Eagle County Schools’ deep equity program continues with Youth Equity Stewardship | VailDaily.com

Eagle County Schools’ deep equity program continues with Youth Equity Stewardship

Train-the-trainer program designed to help students implement YES in their schools

What they’re trying to build
  1. Tone and trust
  2. Personal culture and personal journey
  3. From social dominance to social justice
  4. Classroom implications and applications
  5. Systemic transformation and planning for change
What they hope to achieve
  1. A shift in the tone and depth of adult conversations with more trust and the ability to take on tough topics.
  2. The improved climate of inclusion for students with an increased sense of belongingness and reduced bullying.
  3. Broad use of culturally responsive teaching practices with equity guiding decision making.
  4. Reduction in educational disparities: Achievement levels, discipline referrals, graduation rates, college attendance rates.

GYPSUM — Dozens of local students gathered earlier this month to learn to understand and accept each other as they are.

It’s easier than you might think. And harder.

It’s all part of Eagle County Schools’ deep equity program, defined as “freedom from bias or favoritism.”

Deep equity is a train-the-trainer program. The goal is for student volunteers to learn ways to build equity, then institute those methods in their schools and classrooms.

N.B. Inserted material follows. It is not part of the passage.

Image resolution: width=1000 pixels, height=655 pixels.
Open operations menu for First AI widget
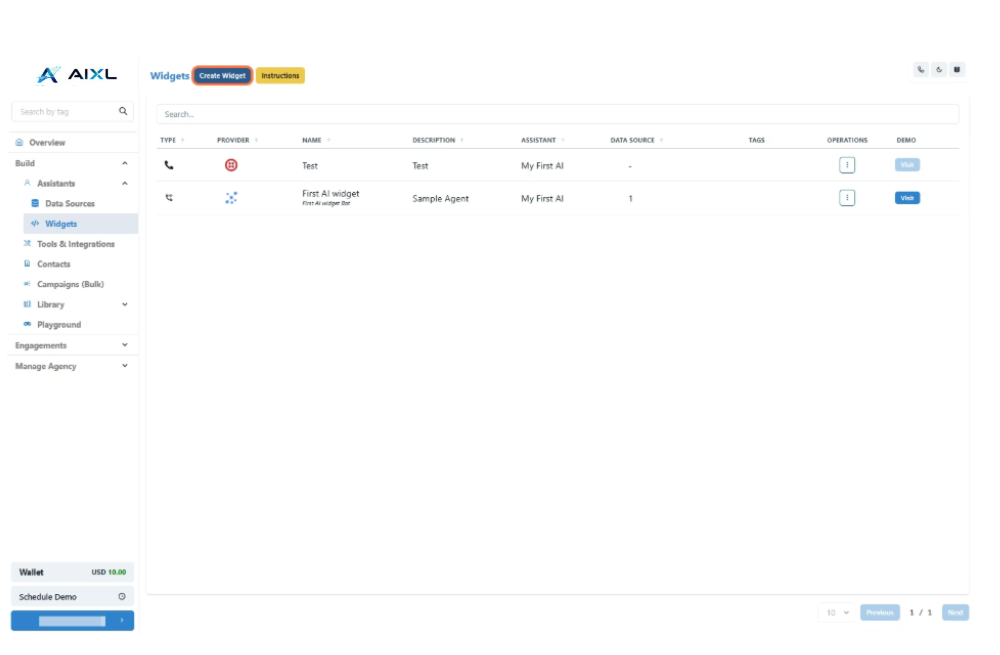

“We’re already seeing a positive change in the spirit of inclusion and togetherness in our high schools,” said Daniel Dougherty, the school district’s chief communications officer.

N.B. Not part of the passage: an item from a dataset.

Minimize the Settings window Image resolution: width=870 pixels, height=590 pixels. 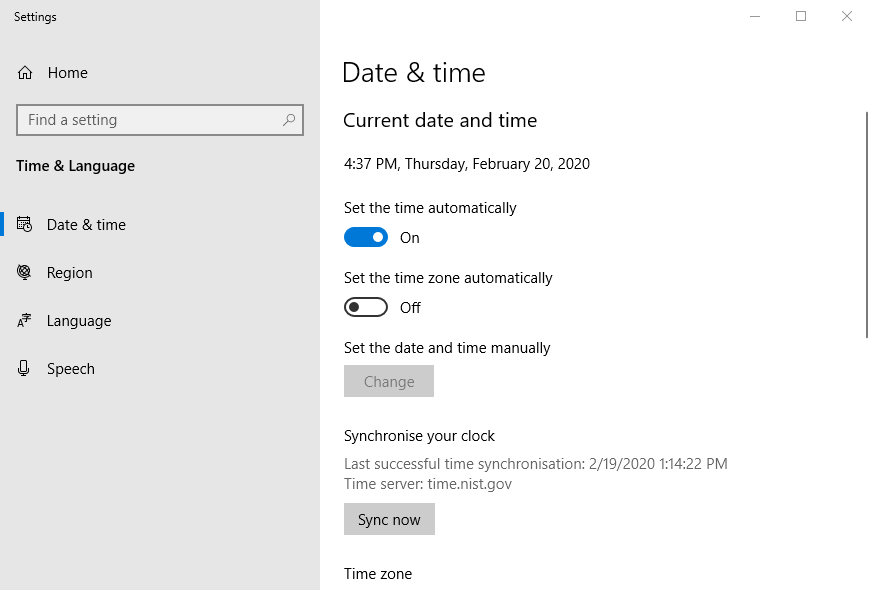point(755,16)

Under the contract, the school district will spend $113,728 on the entire program.

Getting to YES!

It starts with YES!, Youth Equity Stewardship, an arts-based program designed to “help build a healthy community across our differences and commonalities.” That’s according to Corwin, the California-based consulting company leading the school district’s effort.

Among the program’s core tenants:

  • Youth is youth, but can also include adults.
  • Equity “welcomes us and our identities, with our full humanity and our beautiful diversity intact.”
  • Stewardship “is a way of engaging the world with collective purpose and in the most caring and culturally informed manner.”

The gathering earlier this month was the latest for the group of student leaders and volunteers.

“We are here to give you frameworks,” said Benjie Howard, one of the facilitators with Wade Antonio Colwell.

“The goal is to give students a voice to make their schools what they want them to be,” Howard told the room packed with local high school and middle school students.

The students will meet a few more times this school year as they learn to have “a positive impact in your school and beyond … Along the way we will recognize our powerful roles as ‘equity stewards,’” Corwin says in its YES! guidebook.

Social dominance and social justice

The session focused on social dominance and social justice. The goal is to help the students understand “how social dominance (power over others) shows up in our personal experiences, relationships, and in our schools and institutions.”

When students learn to recognize “oppression and name it,” they’re “more prepared to act as stewards working toward social justice,” the Corwin material says.

For example, saying we’re a nation of immigrants makes Native Americans feel “discluded,” Howard said.

“Calling it a nation of immigrants is like covering history with a blanket of germs,” Howard told the group.

It’s not a static exercise. At one point students moved around the room to create a world map … sort of. They were encouraged to stand anywhere in the world without the constraints of international boundaries or compass directions — an exercise in shaping their world.

When they settled, Brazil was close to Australia, and across the room from India. Nepal was in the front of the room, next to Hawaii. The moon was near the center of the room, next to Argentina.

Then they had one minute to find the people on their continent. Cacophony ensued. So did laughter. Soon, though, they found each other, as people will.

During a Phil Donahue-style session, a few students moved around the room with microphones. Some students insisted that “everything is on fire,” while others pointed out that things are getting better.

“Politics should not stand in the way of co-existing with other people,” said one student.

A first-year teacher took the microphone and exclaimed that “Teachers don’t have enough of anything they need!”

The climate was a common topic, with one student asserting that “Smog comes up from the Front Range and settles on the mountains.”

They respectfully debated whether equal opportunity also means equal outcome.

Toward that end, the students said we’re all in this together as they sang, “We got a lotta ways of being different” … and there are “many, many rivers and they all lead to the sea.”

Influence factors

It can improve student performance, the data suggests. Corwin’s John Hattie says he spent 25 years synthesizing 95,000 studies involving more than 300 million students around the world. Hattie pinpointed more than 250 factors that influence student achievement.

When educators know those factors and apply them locally, they can increase student achievement, Hattie said.